• [Given records]:
===============

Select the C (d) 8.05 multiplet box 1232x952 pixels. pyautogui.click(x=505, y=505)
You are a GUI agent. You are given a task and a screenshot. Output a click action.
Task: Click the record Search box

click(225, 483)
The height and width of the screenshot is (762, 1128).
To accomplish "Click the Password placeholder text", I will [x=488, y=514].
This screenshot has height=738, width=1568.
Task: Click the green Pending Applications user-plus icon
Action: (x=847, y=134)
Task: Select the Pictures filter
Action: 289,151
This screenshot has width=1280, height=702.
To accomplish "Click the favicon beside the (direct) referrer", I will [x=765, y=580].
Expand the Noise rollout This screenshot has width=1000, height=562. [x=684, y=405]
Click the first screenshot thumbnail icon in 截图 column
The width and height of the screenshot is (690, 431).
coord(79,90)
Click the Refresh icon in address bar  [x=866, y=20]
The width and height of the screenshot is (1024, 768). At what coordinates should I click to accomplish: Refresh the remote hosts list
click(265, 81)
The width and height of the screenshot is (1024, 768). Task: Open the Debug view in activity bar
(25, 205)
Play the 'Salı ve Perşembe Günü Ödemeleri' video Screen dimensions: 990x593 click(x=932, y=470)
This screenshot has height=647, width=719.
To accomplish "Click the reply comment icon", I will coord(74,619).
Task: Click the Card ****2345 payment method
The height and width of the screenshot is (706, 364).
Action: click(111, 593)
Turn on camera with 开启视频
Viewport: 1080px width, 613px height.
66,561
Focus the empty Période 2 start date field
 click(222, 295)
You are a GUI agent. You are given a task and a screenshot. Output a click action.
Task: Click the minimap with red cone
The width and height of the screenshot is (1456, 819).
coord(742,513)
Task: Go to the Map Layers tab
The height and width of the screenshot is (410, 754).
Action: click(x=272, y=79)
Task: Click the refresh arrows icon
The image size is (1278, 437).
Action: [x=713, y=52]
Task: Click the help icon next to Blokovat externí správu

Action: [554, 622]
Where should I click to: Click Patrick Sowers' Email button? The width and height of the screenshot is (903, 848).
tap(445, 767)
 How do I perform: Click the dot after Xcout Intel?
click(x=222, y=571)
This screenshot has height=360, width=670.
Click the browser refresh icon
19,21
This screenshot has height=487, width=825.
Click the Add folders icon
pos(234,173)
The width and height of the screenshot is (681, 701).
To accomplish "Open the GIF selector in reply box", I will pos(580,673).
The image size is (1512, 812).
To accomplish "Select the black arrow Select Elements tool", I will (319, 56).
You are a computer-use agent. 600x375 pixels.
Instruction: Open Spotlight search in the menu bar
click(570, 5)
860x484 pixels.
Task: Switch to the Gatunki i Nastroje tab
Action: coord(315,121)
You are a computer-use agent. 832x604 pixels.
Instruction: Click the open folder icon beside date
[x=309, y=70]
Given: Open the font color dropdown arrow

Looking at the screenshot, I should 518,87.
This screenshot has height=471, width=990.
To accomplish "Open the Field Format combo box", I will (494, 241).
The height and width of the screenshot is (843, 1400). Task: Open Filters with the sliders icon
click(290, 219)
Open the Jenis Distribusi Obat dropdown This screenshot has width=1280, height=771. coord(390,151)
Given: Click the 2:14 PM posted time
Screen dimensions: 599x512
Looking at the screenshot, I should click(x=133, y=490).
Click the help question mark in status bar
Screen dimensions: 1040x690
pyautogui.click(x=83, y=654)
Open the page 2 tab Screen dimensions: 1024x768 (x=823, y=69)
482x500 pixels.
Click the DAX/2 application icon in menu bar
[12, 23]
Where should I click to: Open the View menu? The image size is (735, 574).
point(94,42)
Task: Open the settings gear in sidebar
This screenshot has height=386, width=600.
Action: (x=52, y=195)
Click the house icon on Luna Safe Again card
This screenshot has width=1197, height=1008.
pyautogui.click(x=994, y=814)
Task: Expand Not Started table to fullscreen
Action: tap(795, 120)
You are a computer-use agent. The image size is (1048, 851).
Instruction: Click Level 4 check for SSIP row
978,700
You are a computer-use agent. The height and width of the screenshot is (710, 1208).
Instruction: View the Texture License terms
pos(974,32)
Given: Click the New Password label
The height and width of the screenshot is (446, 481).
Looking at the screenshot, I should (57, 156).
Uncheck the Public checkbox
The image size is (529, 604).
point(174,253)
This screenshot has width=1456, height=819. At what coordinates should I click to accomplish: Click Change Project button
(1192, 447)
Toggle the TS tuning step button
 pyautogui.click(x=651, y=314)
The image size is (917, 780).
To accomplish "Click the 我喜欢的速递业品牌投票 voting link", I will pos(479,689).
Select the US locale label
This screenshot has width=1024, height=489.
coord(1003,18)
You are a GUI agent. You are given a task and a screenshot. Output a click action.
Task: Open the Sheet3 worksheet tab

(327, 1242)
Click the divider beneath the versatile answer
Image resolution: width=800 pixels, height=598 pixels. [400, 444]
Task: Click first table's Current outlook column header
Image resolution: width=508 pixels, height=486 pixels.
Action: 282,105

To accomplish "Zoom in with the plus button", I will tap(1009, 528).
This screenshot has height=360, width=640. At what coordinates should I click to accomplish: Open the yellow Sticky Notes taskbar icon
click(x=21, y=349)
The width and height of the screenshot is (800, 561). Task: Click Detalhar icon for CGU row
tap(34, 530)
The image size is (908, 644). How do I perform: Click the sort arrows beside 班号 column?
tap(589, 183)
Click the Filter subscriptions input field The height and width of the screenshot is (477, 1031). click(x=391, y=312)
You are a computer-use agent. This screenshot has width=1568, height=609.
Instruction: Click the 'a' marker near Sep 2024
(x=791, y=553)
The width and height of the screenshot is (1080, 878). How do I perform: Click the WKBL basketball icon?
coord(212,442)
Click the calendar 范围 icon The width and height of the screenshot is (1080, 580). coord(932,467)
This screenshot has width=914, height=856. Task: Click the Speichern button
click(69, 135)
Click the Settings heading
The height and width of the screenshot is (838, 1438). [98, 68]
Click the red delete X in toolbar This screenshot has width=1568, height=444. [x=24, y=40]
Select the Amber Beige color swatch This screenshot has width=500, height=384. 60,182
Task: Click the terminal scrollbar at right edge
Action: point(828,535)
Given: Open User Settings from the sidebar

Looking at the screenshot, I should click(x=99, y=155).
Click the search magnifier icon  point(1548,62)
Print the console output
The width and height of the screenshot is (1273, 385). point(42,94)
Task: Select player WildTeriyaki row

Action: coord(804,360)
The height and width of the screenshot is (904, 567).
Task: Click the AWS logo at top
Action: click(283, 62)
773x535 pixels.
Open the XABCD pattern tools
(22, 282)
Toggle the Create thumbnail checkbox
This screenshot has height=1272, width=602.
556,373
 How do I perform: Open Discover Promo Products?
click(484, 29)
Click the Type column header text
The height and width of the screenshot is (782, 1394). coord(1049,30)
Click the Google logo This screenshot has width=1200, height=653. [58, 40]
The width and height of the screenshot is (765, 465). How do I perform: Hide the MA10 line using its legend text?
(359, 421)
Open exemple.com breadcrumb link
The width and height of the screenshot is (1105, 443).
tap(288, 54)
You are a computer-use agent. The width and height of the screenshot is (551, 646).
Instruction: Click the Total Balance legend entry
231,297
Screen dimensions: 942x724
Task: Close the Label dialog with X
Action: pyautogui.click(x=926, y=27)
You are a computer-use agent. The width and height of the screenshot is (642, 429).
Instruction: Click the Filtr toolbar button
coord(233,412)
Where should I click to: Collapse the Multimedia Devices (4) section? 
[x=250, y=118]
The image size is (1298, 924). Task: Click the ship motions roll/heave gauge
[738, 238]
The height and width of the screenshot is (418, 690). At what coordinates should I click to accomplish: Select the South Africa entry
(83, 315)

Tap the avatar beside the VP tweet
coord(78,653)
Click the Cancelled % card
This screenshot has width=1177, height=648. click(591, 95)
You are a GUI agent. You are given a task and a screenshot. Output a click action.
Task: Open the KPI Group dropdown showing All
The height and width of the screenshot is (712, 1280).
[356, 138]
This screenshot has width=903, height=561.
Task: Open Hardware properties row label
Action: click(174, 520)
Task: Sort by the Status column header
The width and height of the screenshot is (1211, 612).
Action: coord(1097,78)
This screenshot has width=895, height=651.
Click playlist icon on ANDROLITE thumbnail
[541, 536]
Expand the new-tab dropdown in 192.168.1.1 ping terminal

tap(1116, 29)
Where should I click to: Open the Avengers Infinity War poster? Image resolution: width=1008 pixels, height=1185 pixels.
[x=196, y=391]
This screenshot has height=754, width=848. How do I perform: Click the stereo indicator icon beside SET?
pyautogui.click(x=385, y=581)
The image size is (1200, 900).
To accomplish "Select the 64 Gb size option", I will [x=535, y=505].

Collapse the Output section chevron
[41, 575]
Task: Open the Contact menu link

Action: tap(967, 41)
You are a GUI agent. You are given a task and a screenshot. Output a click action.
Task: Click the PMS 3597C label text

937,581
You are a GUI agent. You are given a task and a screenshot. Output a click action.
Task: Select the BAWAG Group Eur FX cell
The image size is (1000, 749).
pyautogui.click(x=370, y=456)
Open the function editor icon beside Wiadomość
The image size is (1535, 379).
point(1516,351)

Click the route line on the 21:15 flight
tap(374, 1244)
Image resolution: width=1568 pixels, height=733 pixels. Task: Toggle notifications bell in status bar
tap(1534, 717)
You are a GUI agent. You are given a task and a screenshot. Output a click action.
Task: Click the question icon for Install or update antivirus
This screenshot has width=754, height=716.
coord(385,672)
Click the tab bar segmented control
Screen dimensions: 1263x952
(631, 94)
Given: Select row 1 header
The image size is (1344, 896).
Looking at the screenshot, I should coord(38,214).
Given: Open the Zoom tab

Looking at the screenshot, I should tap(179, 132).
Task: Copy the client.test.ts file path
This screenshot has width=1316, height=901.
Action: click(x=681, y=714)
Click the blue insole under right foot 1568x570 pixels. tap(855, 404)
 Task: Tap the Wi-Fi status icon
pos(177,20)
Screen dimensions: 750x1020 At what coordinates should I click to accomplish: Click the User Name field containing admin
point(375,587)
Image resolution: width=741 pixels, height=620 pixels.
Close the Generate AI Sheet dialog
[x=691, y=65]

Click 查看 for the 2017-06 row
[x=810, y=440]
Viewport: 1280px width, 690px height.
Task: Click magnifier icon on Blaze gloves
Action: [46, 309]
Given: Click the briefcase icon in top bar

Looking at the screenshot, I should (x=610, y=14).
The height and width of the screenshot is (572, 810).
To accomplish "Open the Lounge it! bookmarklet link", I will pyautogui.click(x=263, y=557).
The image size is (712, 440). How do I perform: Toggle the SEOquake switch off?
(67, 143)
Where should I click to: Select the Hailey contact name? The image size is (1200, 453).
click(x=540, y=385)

===============

Set down the lines of the records exactly, from the first one through the line containing "The height and width of the screenshot is (762, 1128).", and add nothing else.

• [Exercise result]:
Select the C (d) 8.05 multiplet box 1232x952 pixels. pyautogui.click(x=505, y=505)
You are a GUI agent. You are given a task and a screenshot. Output a click action.
Task: Click the record Search box

click(225, 483)
The height and width of the screenshot is (762, 1128).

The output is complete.